Friday, March 03, 2006

Berezovsky - Coup de Grâce for Coup d'État?

On Thursday, BBC reports that Russian authorities demand the extradition of exiled Russian tycoon Boris Berezovsky on charges of an attempted coup d'état. How Berezovsky would overthrow the Putin regime is still obscure, but the affair adds to the already tense relations between Moscow and London. It may also be a Kremlin attempt to muzzle Berezovsky, who paradoxically has turned into a leading supporter of the Russian oppostition and pro-democracy movement.

Russian allegations might be prompted by an Ekho Moskvy interview with Berezovsky on 25 January. In the interview, the ex-oligarch said that Putin's "regime has lost all legitimacy" and that the president is "leading Russia into the abyss". Putin is "violating the constitution and, today, any forceful actions by the opposition will be justified". "That includes a forceful seizure of power, and that's what I've been working on," Berezovsky reportedly said.

In an attempt to mend UK-Russian relations, British Foreign Secretary Jack Straw declared that Berezovsky could lose his political asylum in Britain. Straw also declared that the government would "take action against those who use the UK as a base from which to foment violent disorder or terrorism in other countries". This adds to Berezovsky's already precarious position in Britain. Only a few years back, Russia demanded his extradiction on fraud charges - a demand not granted by the Britons.

There is little doubt that Berezovsky might orchester the overthrow of Putin, if he had the means and the opportunity to. However, as it is glaringly obvious that he lacks this, Russian allegations seem utterly ridiculous. The image of dark forces abroad has little similarity with reality. Reflecting on Berezovsky as the mastermind to oust Putin and gain power in the Kremlin, one comes to think of Trotsky. Exiled and isolated, Trotsky's mere existence posed a threat to the soviet regime and the - by then - faltered revolution. Is it the same with Berezovsky? Does he know too much about Putin's road to power and eventually must be silenced? It is a well-known fact in Moscow that Berezovsky was one of the people who put Putin in the Kremlin in the first place, which adds a certain flavour to current charges.

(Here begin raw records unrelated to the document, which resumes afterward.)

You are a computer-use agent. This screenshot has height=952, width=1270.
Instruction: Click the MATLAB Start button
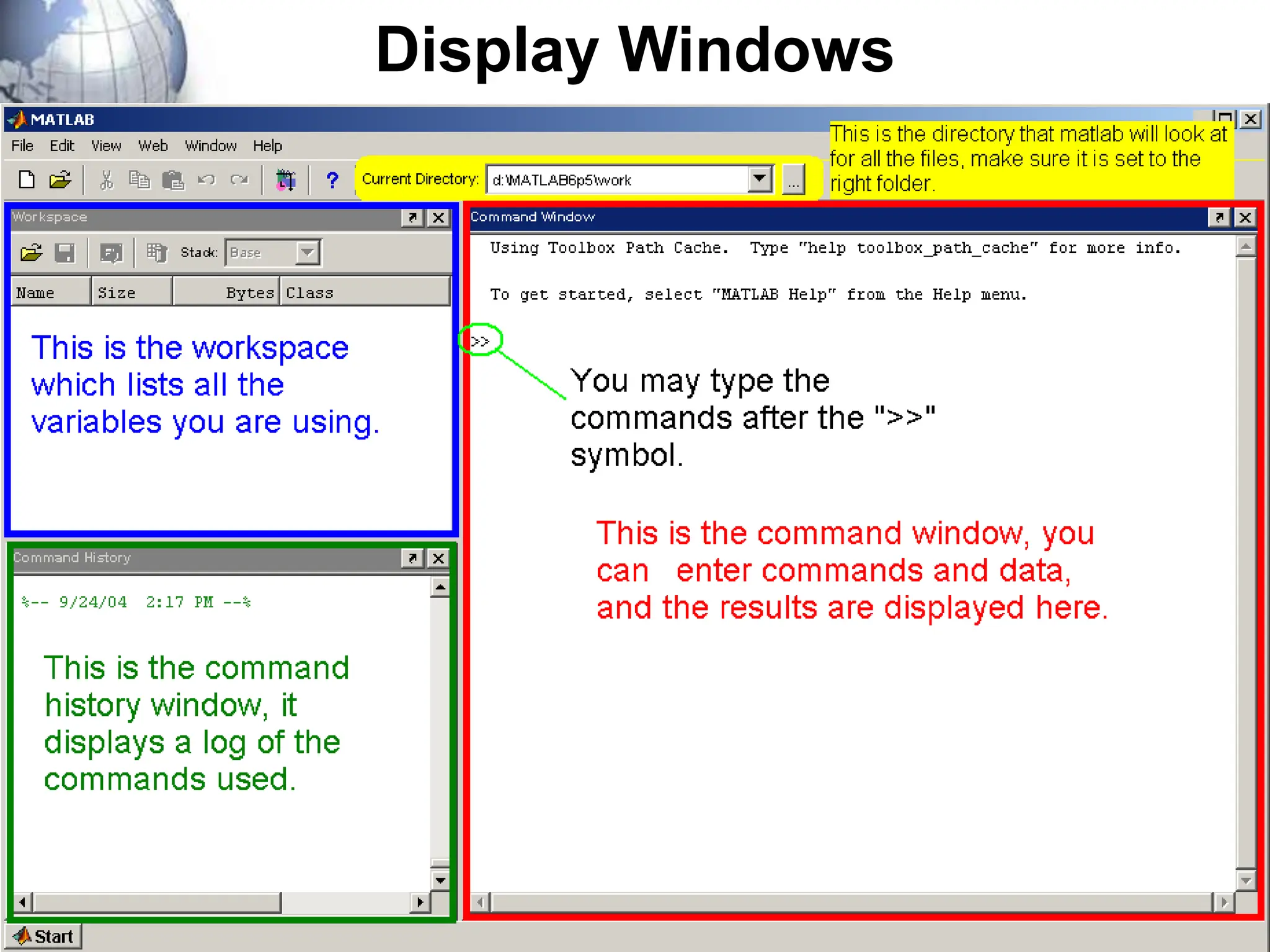(43, 936)
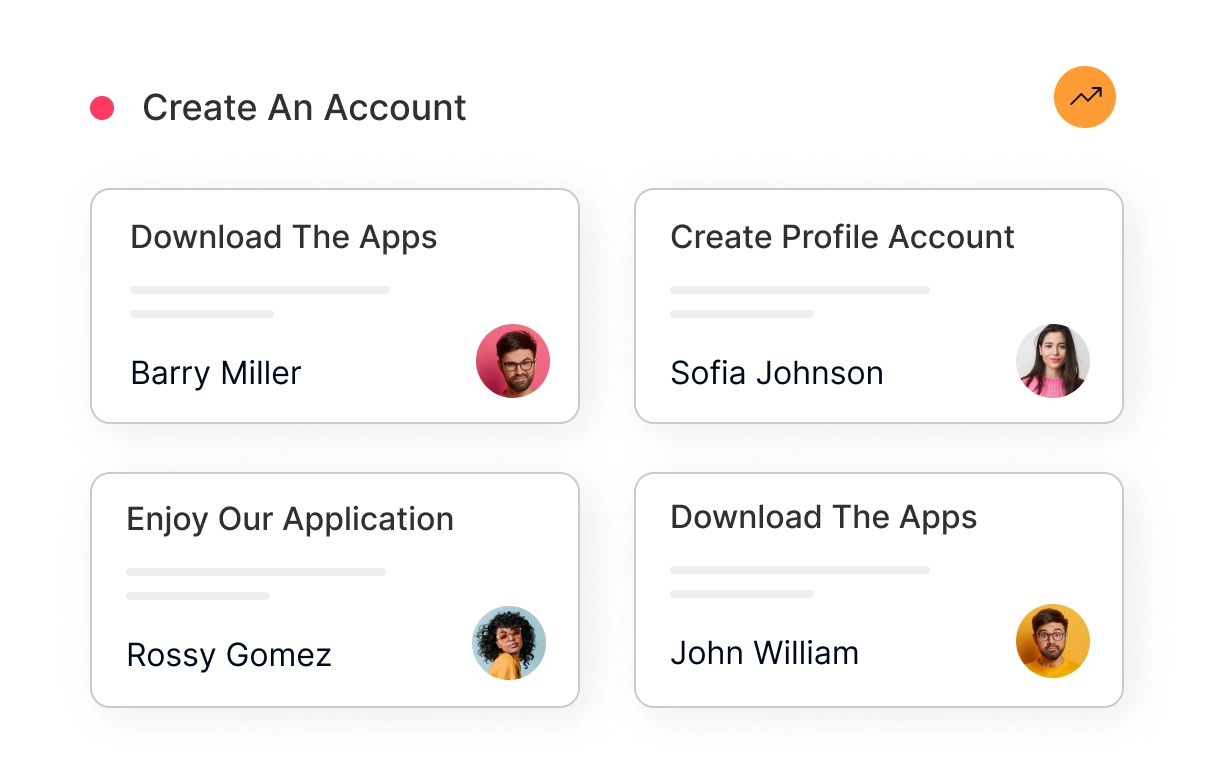The height and width of the screenshot is (784, 1208).
Task: Click the Enjoy Our Application card title
Action: pyautogui.click(x=290, y=520)
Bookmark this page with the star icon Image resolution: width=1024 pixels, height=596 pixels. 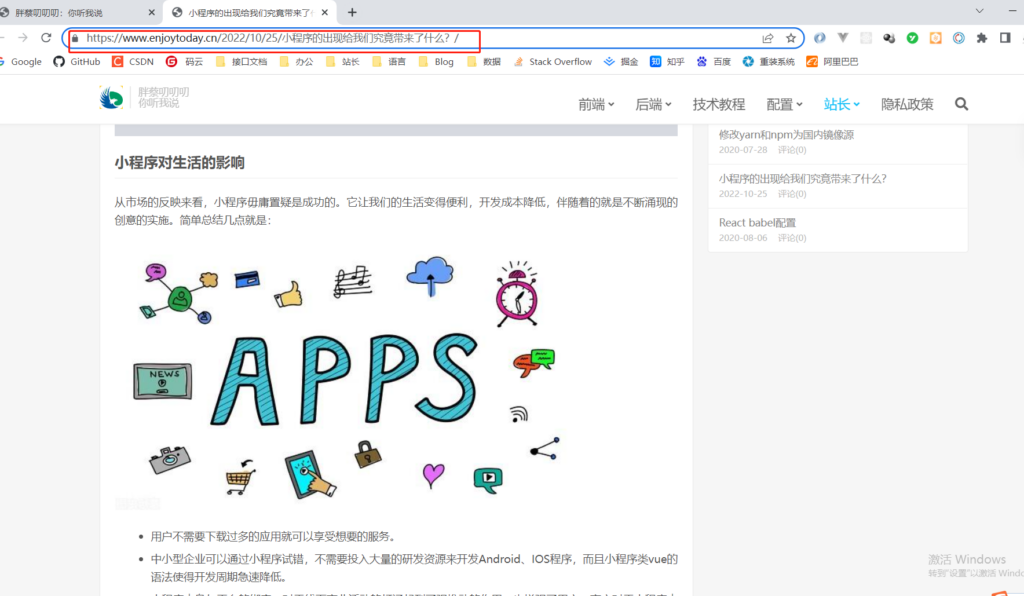pos(791,38)
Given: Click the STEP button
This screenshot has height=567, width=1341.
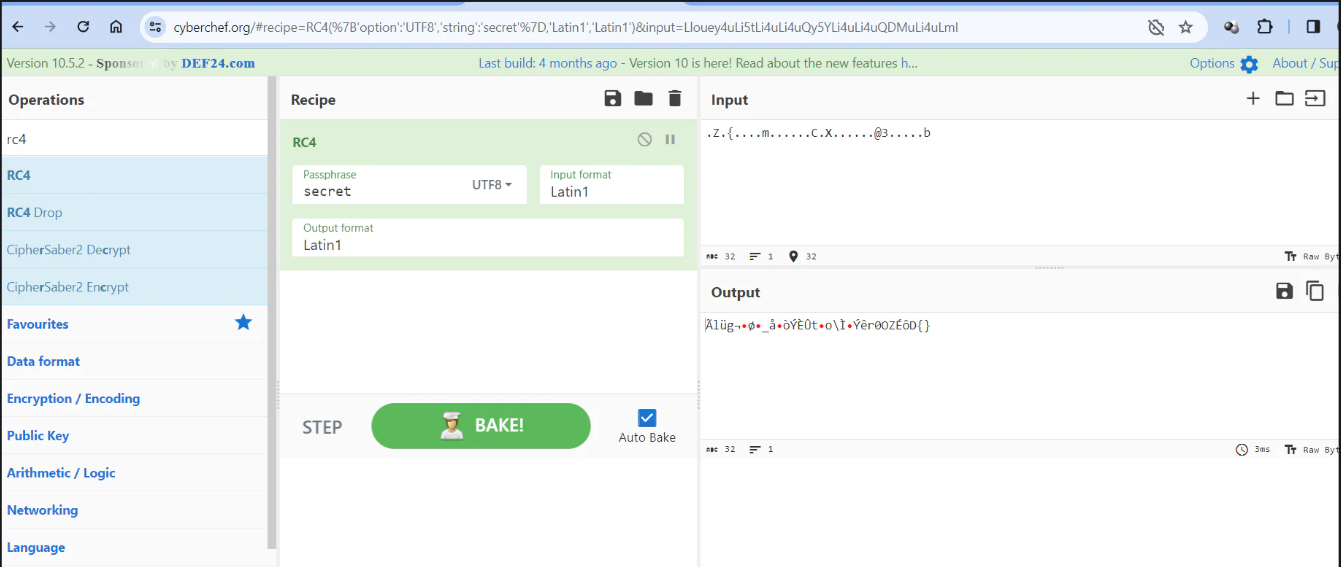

That he also became one of the first oligarchs that Putin turned on once in power, might have come as a surprise, if not knowing the intricacies of Kremlin palace policies. As an effect, Berezovsky went into self-imposed exile in 2000. A malicious question might well be which coup d'état Berezovsky now is charged for: The successful that brought Putin into power or the current coup-cuckoo?

Finally, has Putin simply invented this attempted coup d'état as a coup de grâce for Berezovsky? Does the Kremlin seriously consider the exiled and immensely impopular Berezovsky a threat to power? Or is it Berezovsky's mere existence that is unbearable for Putin? As for Berezovsky, whose name derives from the Russian national tree - the birch - might only have this left as a symbol of his lost homeland. To most Russians, he instead remains a hated symbol of the 1990's and Berezovsky would perhaps better suit the Kremlin as a "Satan Defiant" than behind bars. The regime's omnipotence must, however, be satisfied and then there is little choice but to cut down any "birches" in the way to resurrected Russia's road to glory.